Comportamento

Parece pecado (mas não é)

Vinho em lata? Tradicionalistas torcem o nariz, mas novas tecnologias já permitem manter a qualidade da bebida em embalagens alternativas

Crédito: CHICO FERREIRA

APROVADO A carioca Bruna Vernes, de 27 anos: em vez da cerveja, Pinot Noir e Chardonnay em lata (Crédito: CHICO FERREIRA)

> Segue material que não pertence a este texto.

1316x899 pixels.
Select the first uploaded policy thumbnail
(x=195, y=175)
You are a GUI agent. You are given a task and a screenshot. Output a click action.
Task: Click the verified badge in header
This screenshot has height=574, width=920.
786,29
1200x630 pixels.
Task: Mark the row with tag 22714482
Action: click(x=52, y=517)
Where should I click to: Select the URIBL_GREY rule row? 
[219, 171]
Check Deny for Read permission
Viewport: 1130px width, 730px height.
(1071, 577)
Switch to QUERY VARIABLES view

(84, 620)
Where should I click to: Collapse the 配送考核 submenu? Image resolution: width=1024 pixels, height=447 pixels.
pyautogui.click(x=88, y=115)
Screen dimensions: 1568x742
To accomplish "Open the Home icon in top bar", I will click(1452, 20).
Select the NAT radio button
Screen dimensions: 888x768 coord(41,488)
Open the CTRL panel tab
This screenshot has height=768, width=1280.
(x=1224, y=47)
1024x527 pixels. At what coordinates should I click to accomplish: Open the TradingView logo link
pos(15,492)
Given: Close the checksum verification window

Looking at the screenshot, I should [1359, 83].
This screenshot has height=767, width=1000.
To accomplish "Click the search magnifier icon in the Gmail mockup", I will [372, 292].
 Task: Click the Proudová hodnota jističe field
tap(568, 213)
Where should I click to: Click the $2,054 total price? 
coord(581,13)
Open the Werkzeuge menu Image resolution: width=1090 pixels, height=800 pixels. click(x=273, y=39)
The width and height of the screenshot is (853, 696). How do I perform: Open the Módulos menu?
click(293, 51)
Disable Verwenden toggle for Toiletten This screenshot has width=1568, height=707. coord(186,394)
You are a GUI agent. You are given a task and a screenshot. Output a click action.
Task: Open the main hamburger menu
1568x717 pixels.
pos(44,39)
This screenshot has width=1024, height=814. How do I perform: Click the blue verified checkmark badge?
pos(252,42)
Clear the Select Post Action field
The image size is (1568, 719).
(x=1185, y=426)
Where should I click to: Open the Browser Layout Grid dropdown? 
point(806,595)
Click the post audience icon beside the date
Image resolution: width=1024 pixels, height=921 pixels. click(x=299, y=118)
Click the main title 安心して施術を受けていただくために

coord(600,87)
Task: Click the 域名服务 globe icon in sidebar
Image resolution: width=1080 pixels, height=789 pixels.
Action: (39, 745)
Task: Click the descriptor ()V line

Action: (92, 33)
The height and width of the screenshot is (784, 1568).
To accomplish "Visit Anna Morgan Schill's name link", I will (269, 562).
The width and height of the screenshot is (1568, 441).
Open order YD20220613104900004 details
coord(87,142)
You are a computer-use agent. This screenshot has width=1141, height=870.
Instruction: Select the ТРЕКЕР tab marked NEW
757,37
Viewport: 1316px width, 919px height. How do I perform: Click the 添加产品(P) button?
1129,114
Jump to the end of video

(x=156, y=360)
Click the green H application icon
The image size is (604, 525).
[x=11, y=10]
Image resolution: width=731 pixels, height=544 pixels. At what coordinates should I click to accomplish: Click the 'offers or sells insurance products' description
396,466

O mundo do vinho é tradicional e não costuma aprovar modernidades. De uns tempos para cá, porém, uma novidade começa a ganhar adeptos graças à praticidade e ao advento das novas tecnologias: os vinhos em lata. Latinhas coloridas, brilhantes e com rótulos chamativos são a aposta das vinícolas para conquistar o público jovem. “Troquei a garrafa pela lata e não me arrependo”, afirma a advogada carioca Bruna Vernes, de 27 anos. Ela garante que não há grande diferença no sabor: “Não notei qualquer disparidade no gosto e no aroma. Como não consumo cerveja, bebo minha latinha de Pinot Noir ou Chardonnay em ocasiões especiais”, diz. O segredo para que o vinho não sofra alteração em suas características é o revestimento interno da lata, que impede que o líquido entre em contato com o alumínio.

Divulgação

“A bebida em lata proporciona conveniência para o consumidor”, afirma Luciano Lopreto, diretor da Vinícola Góes. Ele diz que a intenção é desmistificar o vinho e trazê-lo para o dia a dia do consumidor. A Góes produz quatro mil latas por hora da marca Vibra!, vendida no site Evino. Lopreto conta que fabrica vinhos jovens, brancos, rosés e espumantes que devem ser tomados na própria safra, diferentemente das garrafas de tintos complexos que ficam em guarda para amadurecer e serem consumidos tardiamente. O preço é outro diferencial: a lata de 269 ml é vendida a R$ 12,90. “Há uma boa relação custo-benefício”, diz Jéssica Marinzeck, sommelière da Evino.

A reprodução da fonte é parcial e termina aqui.